A posture of optimism can be tough to keep up after a long day of idea-imbibing. (Yeah, yeah, and after a long day of everyone opening doors for you and an endless parade of sushi platters and Kind bars and cold brew coffee from a keg.) Fortunately for the optimism-challenged, TED's opening ceremony—its "Opening Gambit"—wasn't exactly glistening with hope.
Consider this line-up, the first six official TED Talks. A former prime minister of Australia on rising friction between the US and China. The editor of Foreign Policy on a federal government so dysfunctional that any real conversation on science and technology policy has become impossible. A new approach to 3-D printing inspired by Terminator 2. A new way of extracting sound from micro-vibrations captured on video that seems like it would make it really easy to eavesdrop on anyone anywhere. A performance artist best known for pieces about extreme bodily endurance and pain.
Oh, and then there was this great band from Brooklyn that has figured out how to make dubstep using just a drum kit and two saxophones. (They were really good!)
Effectively every single human being on the planet is going to be part of a manmade system for the first time. David Rothkopf
So was TED trying to pre-empt me? Just when I'd pledged to open myself to its belief in a "better future," was TED going all pessimist? Nah.

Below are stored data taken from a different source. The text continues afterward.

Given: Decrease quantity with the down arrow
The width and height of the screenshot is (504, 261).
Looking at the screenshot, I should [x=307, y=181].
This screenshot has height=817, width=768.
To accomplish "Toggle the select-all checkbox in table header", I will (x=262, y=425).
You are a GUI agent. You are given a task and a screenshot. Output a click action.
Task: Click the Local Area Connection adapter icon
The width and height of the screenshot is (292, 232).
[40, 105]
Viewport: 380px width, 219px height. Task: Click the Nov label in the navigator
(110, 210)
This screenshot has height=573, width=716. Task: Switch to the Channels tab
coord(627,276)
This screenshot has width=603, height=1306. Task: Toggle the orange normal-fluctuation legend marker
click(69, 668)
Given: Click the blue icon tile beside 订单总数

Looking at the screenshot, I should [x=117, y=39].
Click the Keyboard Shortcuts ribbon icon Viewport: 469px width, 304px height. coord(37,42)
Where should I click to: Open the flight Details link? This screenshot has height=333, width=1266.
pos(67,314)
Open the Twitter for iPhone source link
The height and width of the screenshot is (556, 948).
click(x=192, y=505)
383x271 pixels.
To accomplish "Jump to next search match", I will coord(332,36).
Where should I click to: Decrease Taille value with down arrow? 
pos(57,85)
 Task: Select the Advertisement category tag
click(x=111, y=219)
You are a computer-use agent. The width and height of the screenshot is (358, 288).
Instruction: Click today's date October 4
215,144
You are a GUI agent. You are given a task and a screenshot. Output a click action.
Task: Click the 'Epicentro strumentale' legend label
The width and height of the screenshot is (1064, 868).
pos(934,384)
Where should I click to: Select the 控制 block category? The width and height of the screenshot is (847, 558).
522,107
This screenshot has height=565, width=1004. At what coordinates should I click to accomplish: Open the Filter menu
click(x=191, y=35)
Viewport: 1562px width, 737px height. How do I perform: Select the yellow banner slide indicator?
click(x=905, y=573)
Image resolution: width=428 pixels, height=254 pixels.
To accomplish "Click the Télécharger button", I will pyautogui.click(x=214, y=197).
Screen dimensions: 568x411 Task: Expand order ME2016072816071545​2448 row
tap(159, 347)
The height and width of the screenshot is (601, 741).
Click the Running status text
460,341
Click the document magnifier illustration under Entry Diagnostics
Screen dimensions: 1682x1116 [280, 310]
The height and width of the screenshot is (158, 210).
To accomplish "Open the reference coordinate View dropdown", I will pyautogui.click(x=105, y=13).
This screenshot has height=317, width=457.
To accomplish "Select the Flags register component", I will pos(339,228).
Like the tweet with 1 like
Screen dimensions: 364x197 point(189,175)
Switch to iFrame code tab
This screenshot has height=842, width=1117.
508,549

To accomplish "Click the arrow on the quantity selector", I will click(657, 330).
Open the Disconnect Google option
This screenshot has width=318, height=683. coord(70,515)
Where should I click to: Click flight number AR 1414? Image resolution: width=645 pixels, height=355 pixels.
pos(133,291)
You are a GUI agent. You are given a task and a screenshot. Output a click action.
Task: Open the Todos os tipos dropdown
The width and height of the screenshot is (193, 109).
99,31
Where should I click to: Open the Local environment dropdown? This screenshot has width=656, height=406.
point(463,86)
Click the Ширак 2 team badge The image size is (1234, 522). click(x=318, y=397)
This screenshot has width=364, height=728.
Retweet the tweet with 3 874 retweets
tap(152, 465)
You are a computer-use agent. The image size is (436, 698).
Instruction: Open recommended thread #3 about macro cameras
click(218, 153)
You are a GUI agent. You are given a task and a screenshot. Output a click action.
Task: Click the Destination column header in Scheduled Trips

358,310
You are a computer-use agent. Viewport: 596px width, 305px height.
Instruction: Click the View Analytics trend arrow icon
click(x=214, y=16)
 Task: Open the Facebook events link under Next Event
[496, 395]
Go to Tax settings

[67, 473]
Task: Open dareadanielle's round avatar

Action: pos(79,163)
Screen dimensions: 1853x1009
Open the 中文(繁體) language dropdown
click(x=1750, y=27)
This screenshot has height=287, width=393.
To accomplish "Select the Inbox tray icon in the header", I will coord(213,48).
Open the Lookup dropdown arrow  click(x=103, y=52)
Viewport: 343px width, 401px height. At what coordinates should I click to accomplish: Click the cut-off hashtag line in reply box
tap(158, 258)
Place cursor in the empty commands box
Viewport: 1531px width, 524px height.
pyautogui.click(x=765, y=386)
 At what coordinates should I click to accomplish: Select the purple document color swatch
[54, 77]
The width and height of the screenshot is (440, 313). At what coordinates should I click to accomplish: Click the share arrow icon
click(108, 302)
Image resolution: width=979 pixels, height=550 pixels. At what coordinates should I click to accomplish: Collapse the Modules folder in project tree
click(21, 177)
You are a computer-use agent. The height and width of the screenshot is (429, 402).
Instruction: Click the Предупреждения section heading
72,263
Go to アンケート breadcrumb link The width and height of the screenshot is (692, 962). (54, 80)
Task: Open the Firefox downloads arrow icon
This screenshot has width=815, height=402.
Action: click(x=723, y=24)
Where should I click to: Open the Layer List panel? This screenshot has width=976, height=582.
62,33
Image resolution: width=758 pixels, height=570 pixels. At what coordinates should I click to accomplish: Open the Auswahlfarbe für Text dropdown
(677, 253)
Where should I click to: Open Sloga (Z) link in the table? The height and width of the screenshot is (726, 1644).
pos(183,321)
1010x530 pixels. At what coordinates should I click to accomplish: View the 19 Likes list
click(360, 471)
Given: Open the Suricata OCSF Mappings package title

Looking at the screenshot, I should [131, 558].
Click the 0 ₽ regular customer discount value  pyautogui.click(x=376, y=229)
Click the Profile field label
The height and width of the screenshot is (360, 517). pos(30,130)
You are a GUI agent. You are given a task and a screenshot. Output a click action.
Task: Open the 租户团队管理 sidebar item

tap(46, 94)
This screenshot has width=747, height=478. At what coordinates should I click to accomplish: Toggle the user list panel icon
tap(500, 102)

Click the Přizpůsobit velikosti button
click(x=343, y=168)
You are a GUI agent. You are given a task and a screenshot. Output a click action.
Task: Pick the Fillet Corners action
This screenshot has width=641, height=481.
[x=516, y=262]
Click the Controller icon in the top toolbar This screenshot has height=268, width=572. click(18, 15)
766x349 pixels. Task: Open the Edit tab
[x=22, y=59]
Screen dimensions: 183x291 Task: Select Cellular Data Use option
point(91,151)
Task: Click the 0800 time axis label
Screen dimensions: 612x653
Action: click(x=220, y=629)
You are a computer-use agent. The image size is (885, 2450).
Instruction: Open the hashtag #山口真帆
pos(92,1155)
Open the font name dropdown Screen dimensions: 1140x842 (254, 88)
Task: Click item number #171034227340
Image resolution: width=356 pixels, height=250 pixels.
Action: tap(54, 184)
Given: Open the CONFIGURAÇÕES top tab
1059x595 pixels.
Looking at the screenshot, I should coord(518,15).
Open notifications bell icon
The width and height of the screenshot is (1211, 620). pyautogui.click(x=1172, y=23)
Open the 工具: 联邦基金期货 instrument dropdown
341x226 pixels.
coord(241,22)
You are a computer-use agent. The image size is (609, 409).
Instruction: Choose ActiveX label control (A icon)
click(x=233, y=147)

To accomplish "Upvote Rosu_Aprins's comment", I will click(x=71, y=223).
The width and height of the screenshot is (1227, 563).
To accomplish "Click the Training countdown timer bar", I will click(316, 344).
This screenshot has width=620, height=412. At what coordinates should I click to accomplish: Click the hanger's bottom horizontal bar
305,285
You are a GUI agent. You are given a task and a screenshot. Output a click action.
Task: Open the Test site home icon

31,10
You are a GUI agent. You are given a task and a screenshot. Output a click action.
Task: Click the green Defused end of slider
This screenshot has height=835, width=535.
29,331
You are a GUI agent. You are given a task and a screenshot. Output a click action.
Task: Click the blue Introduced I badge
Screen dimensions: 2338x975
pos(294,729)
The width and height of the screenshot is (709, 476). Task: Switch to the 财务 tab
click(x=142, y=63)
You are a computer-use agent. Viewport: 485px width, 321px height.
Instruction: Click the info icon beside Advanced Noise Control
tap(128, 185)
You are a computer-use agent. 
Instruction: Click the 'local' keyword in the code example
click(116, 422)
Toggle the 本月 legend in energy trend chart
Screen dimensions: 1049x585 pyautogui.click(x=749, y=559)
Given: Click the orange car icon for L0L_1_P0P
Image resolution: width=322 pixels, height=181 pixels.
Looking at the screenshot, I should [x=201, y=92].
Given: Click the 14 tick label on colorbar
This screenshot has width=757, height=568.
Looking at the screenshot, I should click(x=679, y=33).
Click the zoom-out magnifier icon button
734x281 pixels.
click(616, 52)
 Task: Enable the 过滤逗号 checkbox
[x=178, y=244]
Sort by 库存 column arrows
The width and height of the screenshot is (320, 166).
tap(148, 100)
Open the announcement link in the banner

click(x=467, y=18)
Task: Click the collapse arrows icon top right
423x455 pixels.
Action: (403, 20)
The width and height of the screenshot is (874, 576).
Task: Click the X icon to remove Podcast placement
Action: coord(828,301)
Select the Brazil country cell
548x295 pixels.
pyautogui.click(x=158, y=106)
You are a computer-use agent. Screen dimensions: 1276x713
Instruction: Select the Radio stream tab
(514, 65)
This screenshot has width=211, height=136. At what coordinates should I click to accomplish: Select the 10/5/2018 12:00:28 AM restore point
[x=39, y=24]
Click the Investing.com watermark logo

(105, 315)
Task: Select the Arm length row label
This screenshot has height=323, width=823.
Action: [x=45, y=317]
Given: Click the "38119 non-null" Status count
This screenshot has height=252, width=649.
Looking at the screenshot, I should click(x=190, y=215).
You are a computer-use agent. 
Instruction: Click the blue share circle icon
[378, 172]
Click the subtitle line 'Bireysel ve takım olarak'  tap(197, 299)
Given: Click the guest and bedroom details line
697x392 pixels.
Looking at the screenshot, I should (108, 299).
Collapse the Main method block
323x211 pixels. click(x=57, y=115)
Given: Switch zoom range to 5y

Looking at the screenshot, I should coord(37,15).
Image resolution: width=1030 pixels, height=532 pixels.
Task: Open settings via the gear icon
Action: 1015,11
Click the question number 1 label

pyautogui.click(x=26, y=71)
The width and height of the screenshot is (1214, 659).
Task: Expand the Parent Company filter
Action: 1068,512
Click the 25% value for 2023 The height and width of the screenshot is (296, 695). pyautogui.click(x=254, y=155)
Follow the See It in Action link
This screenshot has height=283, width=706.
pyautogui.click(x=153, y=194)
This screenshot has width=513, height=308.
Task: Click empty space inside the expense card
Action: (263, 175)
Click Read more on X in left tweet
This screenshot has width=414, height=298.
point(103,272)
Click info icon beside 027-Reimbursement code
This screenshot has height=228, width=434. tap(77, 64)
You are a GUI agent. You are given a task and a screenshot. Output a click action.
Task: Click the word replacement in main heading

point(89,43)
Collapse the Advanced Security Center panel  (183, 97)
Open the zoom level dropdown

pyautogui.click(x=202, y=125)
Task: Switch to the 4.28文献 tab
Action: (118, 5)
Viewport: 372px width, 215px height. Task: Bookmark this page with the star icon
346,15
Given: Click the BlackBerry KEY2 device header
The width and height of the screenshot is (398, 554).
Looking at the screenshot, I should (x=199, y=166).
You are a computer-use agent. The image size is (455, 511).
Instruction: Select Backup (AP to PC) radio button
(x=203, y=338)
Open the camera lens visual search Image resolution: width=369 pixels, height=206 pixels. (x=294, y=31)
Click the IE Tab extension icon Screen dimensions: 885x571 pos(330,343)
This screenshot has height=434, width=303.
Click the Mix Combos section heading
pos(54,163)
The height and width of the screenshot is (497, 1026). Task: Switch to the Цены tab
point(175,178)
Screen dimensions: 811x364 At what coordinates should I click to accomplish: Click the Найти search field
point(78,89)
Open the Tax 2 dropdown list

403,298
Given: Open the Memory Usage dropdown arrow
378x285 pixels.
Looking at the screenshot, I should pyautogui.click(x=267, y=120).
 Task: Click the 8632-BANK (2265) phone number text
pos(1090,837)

Among the first official acts of Kevin Rudd as prime minister of Australia was to apologize to indigenous Australians for centuries of abuse. "There was a new beginning because we had gone not just to the head but also to the heart," Rudd said. The Americans and Chinese could reach a similar kind of renewal, he said as he wrote Chinese characters with his finger on a tablet. David Rothkopf, the Foreign Policy editor, was much less hopeful about the chances of Washington and Silicon Valley finding a way to talk to each other. But he did have the most bracing observation of the night—not a value judgement, just a statement of likely fact about mobile tech:
"Effectively every single human being on the planet is going to be part of a manmade system for the first time," Rothkopf said.
If somebody really wants to listen to you, there are already better, more targeted ways. Abe Davis
As for the Terminator reference, it was chemist Joe DeSimone's way of explaining his 3-D printer, which instead of layering one ultra-thin layer on top of another appears to pull objects whole out of a liquid pool of plastic.